Glasgow School for Business and Society
- Type: public university business school
- Established: 2002
- Parent institution: Glasgow Caledonian University
- Dean: John Lennon
- Location: Glasgow, Scotland
- Website: www.gcu.ac.uk/aboutgcu/academicschools/gsbs

= Glasgow School for Business and Society =

The Glasgow School for Business and Society is the business school of Glasgow Caledonian University, and was established in 2002, originally named the Caledonian Business School. It offers programs in business studies, law and the social sciences. Its main campus is located in Glasgow, with an additional campus in London (GCU London).

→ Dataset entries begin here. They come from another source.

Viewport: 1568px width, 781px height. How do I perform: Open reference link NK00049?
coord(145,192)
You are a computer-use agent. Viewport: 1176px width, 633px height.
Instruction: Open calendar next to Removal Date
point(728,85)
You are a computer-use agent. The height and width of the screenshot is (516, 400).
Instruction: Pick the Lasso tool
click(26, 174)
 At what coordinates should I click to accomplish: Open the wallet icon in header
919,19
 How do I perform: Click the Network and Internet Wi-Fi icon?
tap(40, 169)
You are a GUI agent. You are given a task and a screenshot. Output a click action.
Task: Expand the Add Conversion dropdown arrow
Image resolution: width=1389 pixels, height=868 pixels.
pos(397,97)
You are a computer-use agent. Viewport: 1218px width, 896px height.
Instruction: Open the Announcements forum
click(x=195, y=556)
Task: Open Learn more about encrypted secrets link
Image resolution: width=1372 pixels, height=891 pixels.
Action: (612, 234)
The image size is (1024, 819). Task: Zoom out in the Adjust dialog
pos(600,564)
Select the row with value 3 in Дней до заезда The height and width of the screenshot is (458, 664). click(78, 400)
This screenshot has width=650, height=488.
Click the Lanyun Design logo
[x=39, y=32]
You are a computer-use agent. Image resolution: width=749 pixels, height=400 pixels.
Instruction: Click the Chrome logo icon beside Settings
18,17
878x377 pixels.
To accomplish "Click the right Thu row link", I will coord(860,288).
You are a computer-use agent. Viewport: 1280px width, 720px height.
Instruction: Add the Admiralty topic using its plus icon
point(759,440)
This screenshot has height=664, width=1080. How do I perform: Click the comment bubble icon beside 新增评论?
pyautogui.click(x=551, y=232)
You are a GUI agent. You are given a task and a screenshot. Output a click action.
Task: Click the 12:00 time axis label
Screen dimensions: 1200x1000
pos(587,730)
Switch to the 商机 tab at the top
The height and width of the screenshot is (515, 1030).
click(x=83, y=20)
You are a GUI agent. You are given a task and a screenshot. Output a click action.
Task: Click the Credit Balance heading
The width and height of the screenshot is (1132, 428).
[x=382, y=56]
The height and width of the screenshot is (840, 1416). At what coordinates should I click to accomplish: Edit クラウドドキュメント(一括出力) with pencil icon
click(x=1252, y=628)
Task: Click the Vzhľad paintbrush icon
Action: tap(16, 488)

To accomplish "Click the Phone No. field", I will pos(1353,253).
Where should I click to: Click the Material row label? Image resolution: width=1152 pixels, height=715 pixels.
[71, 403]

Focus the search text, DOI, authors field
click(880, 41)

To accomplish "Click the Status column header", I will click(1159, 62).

The school collaborates in three cross-disciplinary research centres: the Moffat Centre (researching tourism and travel), the WiSE Centre for Economic Justice (researching the contribution of women to Scotland's economy) and the Yunus Centre for Social Business and Health (researching the links between social business and health improvement).

==Organisation==
===Departments===
The school consists of six departments:
- Economics and Law
- Fashion, Marketing, Tourism and Events
- Finance, Accounting and Risk
- Management and HRM
- Media and Journalism
- Social Sciences

===Management===
The dean is John Lennon, supported by three associate deans: Dawn Anderson (international), John Harris (research) and Samantha MacLean (learning, teaching and quality).